/mol_dqn

Primary LanguagePython

MolDQN

This package contains libraries and scripts for reproducing the results described in Zhou Z, Kearnes S, Li L, Zare RN, Riley P. Optimization of Molecules via Deep Reinforcement Learning; http://arxiv.org/abs/1810.08678.

The main library functions, such as the MDP definition in chemgraph/mcts/molecules.py, are of primary interest.

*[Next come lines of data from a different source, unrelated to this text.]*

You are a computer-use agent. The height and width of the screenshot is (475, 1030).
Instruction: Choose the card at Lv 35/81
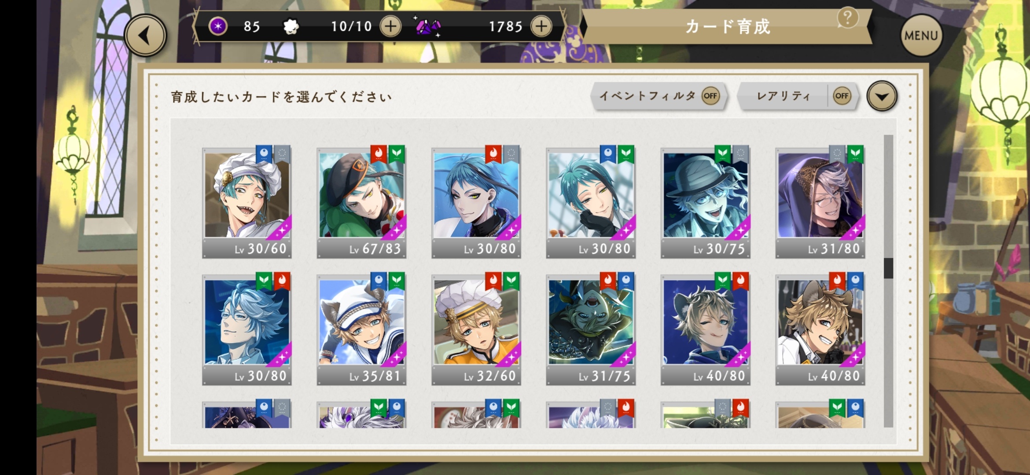click(361, 329)
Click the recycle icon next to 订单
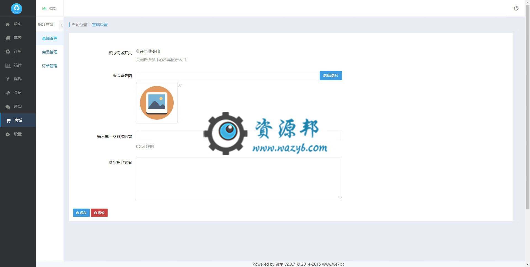The image size is (530, 267). click(x=8, y=52)
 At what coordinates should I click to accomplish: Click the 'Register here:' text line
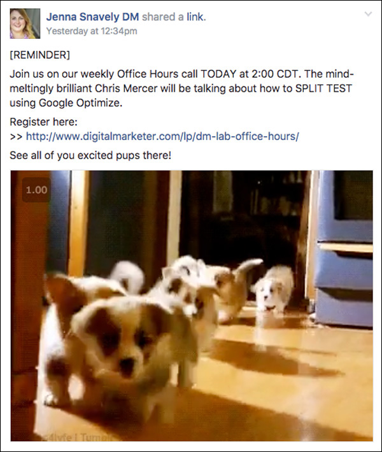43,122
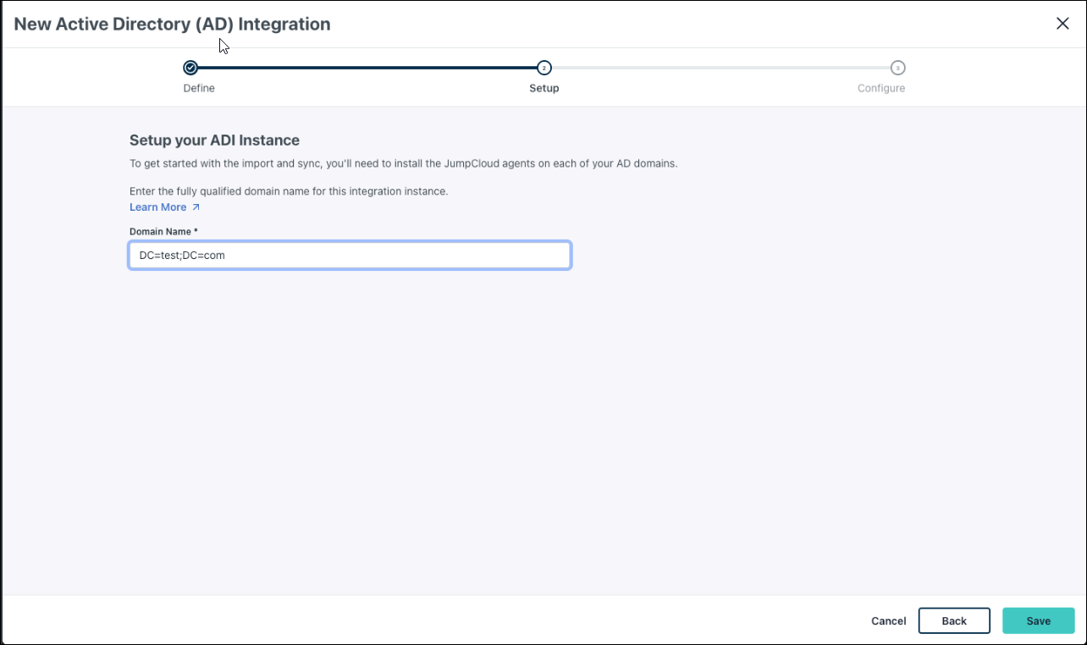Click the dialog title New Active Directory Integration

pos(173,25)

Note that this implementation of the MDP has certain limitations, including (but not limited to):

  • No support for modification of aromatic bonds. This includes bonds that are perceived as aromatic during parsing of the initial state.
  • No support for multiple atom oxidation states. For example, it is not currently possible to generate CS(=O)C from an empty initial state, since the default oxidation state of sulfur is 2 and the MDP actions are based on the available valence without considering alternate oxidation states.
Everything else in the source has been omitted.